• Stated exercise: Write out the material below word for word, from the line with "How do I perform: Click the Undo arrow icon?" up to and including the line with "Select the 700". Copy nothing outside that span.

• Record excerpts:
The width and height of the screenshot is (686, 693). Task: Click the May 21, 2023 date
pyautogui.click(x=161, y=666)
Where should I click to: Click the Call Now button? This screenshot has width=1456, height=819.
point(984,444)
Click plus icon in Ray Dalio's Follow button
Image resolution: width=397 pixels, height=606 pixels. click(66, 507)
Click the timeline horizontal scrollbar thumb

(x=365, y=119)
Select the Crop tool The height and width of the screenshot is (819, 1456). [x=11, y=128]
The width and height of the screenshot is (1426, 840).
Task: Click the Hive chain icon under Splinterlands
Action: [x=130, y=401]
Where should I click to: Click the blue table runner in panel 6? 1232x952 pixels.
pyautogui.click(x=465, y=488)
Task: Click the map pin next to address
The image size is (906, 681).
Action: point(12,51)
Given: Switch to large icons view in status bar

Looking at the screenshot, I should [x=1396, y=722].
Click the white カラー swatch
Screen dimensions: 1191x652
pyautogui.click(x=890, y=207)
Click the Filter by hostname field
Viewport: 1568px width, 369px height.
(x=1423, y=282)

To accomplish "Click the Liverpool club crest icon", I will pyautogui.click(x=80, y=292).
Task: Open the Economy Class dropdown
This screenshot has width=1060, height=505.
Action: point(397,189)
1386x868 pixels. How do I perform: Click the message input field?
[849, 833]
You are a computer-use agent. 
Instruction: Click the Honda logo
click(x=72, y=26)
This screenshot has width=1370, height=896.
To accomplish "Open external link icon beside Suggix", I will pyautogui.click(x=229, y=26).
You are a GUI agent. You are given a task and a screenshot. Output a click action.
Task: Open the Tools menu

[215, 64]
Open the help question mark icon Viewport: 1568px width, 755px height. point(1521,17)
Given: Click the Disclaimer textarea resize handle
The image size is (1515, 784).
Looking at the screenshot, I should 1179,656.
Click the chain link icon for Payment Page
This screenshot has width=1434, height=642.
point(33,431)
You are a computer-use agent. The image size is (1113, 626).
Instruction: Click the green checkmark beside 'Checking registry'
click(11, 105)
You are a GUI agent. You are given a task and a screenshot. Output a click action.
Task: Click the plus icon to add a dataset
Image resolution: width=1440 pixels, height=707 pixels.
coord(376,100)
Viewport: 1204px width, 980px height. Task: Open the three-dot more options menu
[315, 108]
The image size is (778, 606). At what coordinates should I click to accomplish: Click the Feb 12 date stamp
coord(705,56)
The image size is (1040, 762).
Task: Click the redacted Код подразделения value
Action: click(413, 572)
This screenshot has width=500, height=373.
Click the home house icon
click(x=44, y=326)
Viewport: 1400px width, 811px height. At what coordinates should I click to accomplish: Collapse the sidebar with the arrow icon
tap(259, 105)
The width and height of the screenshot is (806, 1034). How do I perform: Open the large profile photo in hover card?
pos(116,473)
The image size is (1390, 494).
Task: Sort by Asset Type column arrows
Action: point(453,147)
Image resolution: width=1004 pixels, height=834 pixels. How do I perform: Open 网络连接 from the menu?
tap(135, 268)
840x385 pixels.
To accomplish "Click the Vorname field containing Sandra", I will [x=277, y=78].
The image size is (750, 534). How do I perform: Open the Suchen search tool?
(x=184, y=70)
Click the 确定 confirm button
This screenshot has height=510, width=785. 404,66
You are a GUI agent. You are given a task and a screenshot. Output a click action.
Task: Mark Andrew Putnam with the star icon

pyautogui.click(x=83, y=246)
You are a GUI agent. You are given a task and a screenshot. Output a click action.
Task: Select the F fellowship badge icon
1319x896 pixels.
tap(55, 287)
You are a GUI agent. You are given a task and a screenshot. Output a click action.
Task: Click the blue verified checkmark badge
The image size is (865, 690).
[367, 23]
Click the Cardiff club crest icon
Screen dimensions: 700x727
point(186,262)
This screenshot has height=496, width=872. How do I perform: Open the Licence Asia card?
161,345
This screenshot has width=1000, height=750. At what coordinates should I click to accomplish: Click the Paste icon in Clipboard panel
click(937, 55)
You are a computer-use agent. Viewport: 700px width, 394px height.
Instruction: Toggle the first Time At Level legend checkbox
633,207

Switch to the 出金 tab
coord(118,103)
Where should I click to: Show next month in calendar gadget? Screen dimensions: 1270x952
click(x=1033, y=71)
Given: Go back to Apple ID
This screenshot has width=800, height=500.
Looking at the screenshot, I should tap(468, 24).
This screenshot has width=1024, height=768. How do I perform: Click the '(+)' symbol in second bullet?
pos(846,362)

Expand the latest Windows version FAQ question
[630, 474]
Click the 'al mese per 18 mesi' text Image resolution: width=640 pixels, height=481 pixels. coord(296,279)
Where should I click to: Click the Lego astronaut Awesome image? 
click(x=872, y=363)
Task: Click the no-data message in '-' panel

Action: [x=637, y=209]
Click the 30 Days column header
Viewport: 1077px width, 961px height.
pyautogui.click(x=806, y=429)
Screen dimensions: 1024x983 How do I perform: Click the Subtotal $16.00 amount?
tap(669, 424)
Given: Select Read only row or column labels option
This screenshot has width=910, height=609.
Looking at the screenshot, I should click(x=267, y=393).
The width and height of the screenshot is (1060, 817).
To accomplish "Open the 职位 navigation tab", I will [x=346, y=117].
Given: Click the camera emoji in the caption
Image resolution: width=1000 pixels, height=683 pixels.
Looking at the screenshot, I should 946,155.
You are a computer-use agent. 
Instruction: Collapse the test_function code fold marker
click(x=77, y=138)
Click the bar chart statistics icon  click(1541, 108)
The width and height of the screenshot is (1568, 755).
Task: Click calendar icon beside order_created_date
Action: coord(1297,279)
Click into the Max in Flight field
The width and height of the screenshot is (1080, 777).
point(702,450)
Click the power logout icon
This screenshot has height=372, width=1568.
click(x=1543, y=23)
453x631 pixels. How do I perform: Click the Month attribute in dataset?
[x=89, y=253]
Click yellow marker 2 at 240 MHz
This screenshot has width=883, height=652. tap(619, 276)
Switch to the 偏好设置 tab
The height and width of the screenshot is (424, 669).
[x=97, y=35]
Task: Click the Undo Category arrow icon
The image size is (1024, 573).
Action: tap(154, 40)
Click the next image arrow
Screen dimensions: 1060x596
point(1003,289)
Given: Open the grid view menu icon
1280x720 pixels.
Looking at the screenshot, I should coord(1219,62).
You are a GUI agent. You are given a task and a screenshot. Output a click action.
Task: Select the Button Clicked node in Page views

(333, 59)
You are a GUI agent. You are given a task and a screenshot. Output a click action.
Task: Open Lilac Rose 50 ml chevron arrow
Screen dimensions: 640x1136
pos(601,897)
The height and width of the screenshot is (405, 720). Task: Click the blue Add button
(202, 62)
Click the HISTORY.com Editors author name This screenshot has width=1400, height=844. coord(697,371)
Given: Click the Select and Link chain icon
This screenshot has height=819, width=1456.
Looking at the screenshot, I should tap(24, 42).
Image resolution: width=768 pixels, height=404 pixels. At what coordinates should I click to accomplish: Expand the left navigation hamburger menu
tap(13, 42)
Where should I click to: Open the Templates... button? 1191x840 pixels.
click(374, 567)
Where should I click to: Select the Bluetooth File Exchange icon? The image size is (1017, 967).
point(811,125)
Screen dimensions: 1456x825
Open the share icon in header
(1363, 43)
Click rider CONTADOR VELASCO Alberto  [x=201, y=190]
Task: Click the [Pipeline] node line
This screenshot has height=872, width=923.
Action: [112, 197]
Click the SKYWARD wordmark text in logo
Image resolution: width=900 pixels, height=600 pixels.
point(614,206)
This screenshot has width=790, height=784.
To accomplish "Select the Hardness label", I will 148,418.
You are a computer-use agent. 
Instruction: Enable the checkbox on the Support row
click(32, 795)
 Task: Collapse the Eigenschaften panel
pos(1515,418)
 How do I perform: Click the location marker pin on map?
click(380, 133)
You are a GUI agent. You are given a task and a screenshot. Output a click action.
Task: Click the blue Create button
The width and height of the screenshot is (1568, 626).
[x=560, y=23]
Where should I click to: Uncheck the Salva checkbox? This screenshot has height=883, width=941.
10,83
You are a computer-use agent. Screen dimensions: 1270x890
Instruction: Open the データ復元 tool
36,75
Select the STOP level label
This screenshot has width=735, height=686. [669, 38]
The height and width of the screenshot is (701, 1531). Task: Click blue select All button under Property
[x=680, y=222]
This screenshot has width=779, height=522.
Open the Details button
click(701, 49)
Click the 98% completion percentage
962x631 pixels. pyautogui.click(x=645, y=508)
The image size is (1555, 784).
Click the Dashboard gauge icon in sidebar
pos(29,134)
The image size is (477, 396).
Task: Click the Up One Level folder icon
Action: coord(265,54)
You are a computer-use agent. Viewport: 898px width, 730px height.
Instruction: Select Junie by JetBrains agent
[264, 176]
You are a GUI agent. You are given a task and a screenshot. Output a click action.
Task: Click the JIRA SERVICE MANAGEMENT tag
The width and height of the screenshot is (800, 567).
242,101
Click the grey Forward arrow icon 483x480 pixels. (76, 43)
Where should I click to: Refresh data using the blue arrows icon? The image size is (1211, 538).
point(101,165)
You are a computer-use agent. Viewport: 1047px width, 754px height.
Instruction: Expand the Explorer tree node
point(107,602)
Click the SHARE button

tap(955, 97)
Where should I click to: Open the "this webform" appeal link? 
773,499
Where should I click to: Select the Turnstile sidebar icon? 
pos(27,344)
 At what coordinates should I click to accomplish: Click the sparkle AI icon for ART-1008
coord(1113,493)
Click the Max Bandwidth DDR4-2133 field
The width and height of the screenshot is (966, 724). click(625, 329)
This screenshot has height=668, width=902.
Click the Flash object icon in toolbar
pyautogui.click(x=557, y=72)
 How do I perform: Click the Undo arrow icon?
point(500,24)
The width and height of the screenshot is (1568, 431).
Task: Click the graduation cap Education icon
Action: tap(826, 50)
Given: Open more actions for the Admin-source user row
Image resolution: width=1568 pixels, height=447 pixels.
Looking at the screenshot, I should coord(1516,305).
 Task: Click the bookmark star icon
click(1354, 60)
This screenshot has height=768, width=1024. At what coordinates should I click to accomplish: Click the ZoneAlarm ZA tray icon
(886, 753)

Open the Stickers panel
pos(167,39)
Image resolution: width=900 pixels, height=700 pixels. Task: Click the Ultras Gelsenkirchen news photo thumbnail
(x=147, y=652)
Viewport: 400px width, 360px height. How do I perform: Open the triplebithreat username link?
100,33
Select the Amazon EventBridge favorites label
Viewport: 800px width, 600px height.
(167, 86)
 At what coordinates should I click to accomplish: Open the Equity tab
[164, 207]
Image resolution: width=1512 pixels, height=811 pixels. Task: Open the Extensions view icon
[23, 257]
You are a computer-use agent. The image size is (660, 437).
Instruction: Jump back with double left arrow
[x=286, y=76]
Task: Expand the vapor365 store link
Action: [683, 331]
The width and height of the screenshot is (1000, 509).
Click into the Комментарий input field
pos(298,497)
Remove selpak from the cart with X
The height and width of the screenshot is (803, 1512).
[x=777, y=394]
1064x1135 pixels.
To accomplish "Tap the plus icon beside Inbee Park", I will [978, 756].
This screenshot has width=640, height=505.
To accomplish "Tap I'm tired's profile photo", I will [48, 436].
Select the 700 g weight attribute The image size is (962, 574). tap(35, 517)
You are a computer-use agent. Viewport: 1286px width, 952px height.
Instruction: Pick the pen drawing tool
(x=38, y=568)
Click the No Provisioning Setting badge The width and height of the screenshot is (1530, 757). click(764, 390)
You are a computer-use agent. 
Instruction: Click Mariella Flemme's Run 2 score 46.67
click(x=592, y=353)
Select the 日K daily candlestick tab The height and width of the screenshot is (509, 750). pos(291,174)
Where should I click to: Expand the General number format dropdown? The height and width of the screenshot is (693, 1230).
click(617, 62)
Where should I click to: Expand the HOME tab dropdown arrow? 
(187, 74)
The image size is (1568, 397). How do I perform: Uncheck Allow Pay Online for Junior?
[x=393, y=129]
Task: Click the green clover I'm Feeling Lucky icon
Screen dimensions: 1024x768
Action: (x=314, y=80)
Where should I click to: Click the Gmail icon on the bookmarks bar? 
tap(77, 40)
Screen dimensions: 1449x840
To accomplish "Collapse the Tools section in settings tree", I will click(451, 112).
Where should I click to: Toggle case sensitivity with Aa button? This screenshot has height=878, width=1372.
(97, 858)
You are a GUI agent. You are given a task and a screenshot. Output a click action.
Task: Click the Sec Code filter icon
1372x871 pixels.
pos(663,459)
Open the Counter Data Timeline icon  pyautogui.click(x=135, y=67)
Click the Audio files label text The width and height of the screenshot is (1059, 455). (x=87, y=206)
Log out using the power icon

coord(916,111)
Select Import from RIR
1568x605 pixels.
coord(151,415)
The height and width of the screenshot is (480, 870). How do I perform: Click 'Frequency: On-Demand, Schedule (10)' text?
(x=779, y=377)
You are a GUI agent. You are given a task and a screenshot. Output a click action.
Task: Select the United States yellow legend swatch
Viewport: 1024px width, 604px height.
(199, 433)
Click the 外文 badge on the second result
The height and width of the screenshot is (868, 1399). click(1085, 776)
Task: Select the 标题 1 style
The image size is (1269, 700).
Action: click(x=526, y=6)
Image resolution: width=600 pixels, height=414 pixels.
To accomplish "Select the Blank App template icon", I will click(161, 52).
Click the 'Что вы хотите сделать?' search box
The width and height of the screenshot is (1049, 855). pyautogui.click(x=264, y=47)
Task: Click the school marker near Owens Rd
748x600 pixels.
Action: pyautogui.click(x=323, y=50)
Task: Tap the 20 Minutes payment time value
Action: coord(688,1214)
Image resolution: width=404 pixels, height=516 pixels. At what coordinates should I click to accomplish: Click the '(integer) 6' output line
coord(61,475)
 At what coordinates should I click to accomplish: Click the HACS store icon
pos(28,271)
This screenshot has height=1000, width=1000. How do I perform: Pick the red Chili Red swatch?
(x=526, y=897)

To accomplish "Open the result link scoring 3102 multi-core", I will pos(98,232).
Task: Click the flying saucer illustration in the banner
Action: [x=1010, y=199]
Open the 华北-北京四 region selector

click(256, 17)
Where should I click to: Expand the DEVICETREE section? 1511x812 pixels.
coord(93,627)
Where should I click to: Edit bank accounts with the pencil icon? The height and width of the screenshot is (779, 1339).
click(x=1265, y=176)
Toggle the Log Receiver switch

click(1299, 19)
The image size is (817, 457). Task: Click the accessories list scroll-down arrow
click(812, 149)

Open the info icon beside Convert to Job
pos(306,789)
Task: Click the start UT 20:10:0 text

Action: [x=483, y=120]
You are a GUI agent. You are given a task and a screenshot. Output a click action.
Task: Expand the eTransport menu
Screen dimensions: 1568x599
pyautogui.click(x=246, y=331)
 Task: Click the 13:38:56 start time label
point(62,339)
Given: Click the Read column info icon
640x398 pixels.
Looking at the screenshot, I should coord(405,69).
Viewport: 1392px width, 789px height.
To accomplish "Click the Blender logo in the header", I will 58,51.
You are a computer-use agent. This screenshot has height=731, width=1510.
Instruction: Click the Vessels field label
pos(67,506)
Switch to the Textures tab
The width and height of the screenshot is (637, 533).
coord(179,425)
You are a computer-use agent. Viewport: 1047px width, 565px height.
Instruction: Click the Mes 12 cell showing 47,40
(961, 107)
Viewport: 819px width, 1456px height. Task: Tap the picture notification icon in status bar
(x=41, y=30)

• Worked solution:
 How do I perform: Click the Undo arrow icon?
point(500,24)
The width and height of the screenshot is (1568, 431).
Task: Click the graduation cap Education icon
Action: tap(826, 50)
Given: Open more actions for the Admin-source user row
Image resolution: width=1568 pixels, height=447 pixels.
Looking at the screenshot, I should coord(1516,305).
 Task: Click the bookmark star icon
click(1354, 60)
This screenshot has height=768, width=1024. At what coordinates should I click to accomplish: Click the ZoneAlarm ZA tray icon
(886, 753)

Open the Stickers panel
pos(167,39)
Image resolution: width=900 pixels, height=700 pixels. Task: Click the Ultras Gelsenkirchen news photo thumbnail
(x=147, y=652)
Viewport: 400px width, 360px height. How do I perform: Open the triplebithreat username link?
100,33
Select the Amazon EventBridge favorites label
Viewport: 800px width, 600px height.
(167, 86)
 At what coordinates should I click to accomplish: Open the Equity tab
[164, 207]
Image resolution: width=1512 pixels, height=811 pixels. Task: Open the Extensions view icon
[23, 257]
You are a computer-use agent. The image size is (660, 437).
Instruction: Jump back with double left arrow
[x=286, y=76]
Task: Expand the vapor365 store link
Action: [683, 331]
The width and height of the screenshot is (1000, 509).
Click into the Комментарий input field
pos(298,497)
Remove selpak from the cart with X
The height and width of the screenshot is (803, 1512).
[x=777, y=394]
1064x1135 pixels.
To accomplish "Tap the plus icon beside Inbee Park", I will [978, 756].
This screenshot has width=640, height=505.
To accomplish "Tap I'm tired's profile photo", I will [48, 436].
Select the 700 g weight attribute The image size is (962, 574). tap(35, 517)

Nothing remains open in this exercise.